Records contained in a dataset:
+ + + + +
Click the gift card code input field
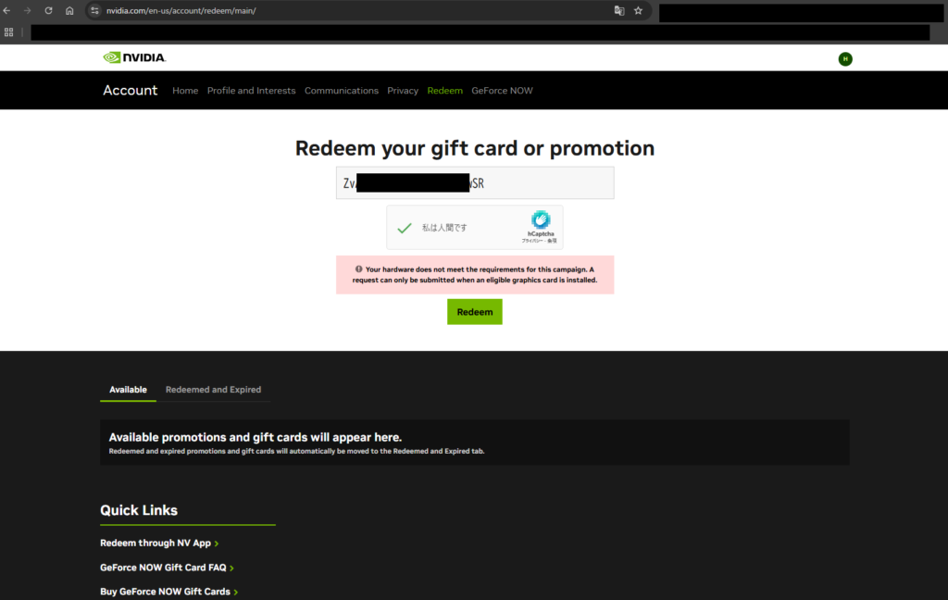The height and width of the screenshot is (600, 948). [x=475, y=183]
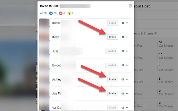This screenshot has height=111, width=178.
Task: Expand dropdown arrow in Kelly's row
Action: (x=127, y=37)
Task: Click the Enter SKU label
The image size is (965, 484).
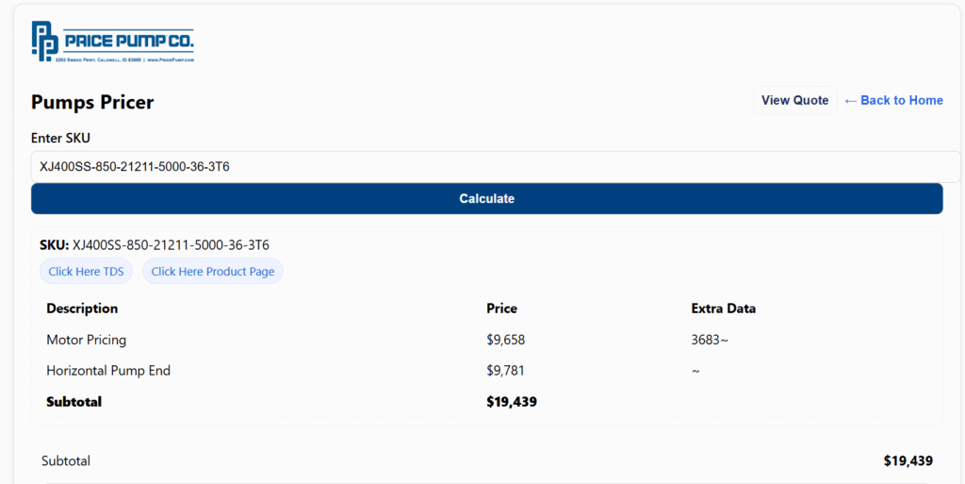Action: pyautogui.click(x=60, y=138)
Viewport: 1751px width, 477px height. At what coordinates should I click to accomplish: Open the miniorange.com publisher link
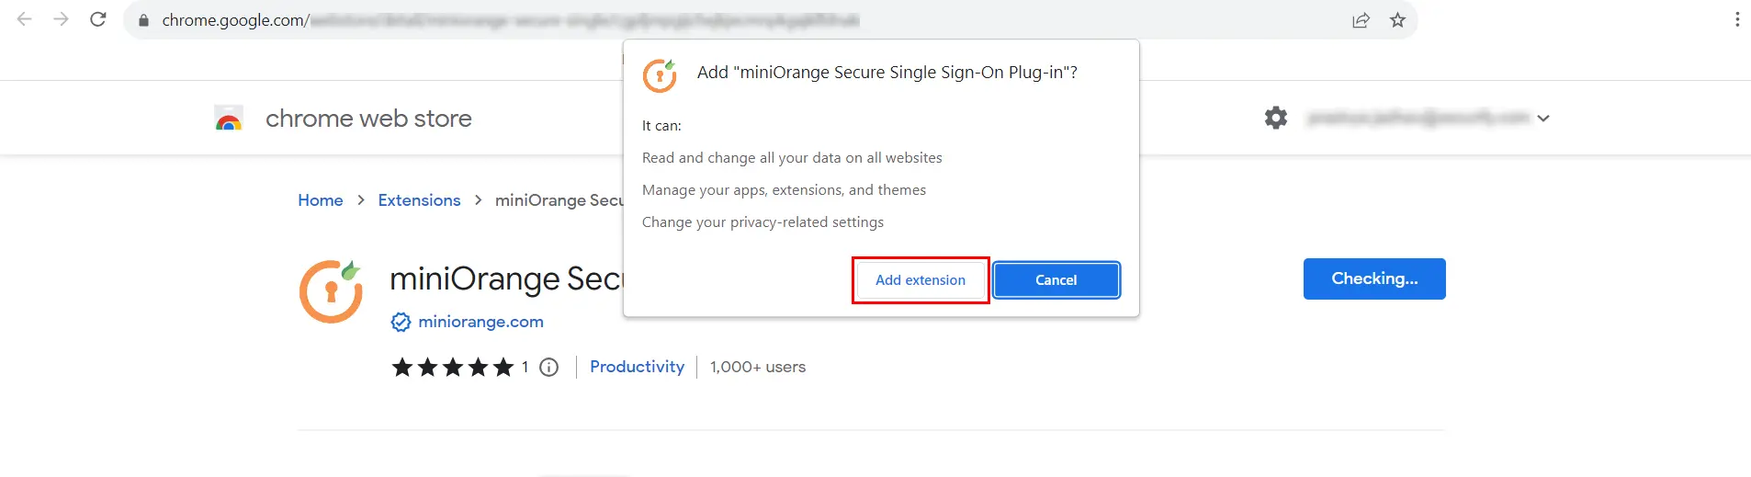pos(480,322)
+ + + + +
About this task:
The range to print runs from the line with "The image size is (965, 484)." through the last line of the entries, both included; keep it exact and skip the pictures.

Task response:
The image size is (965, 484).
Action: pyautogui.click(x=60, y=138)
Viewport: 1751px width, 477px height. At what coordinates should I click to accomplish: Open the miniorange.com publisher link
pos(480,322)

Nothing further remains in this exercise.